HOW TO COMPILE AND INSTALL THE PROGRAM FROM THE SOURCE TARBALL
-----------------------------------------------------------------------

Enter the main directory of the source distribution and type:

$ ./configure
$ make

You can run the test battery in order to check that the program is
working as expected:

$ cd tests
$ ./test.sh
$ cd ..

If you want to install the program in your system, type then (it may
require root priviledges):

$ make install

See ./INSTALL for more information.

The program has been tested to compile on GNU/Linux and MinGW in Windows.
In MinGW the actual EXE file to use is the one the compiler creates
inside src\.libs instead of the one in src\. It depends on the
libiconv-2.dll file, which is distributed with MinGW
(inside the bin\ subdirectory of the main MinGW installation directory).


HOW TO COMPILE AND INSTALL THE PROGRAM FROM THE GIT SOURCES
-----------------------------------------------------------------------

The source code in the Git repository does not include the files
generated by the autotools.

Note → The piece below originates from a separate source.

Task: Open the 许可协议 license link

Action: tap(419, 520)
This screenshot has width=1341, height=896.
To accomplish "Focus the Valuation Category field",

In order to build the ./configure script,
run the following commands from the main directory of the sources:

$ aclocal
$ libtoolize
$ touch config.rpath
$ autoheader
$ automake --add-missing
$ autoconf

In OS X you need to use the glibtoolize command instead of libtoolize.

After that, you should get the ./configure script and proceed as
explained above:

$ ./configure
$ make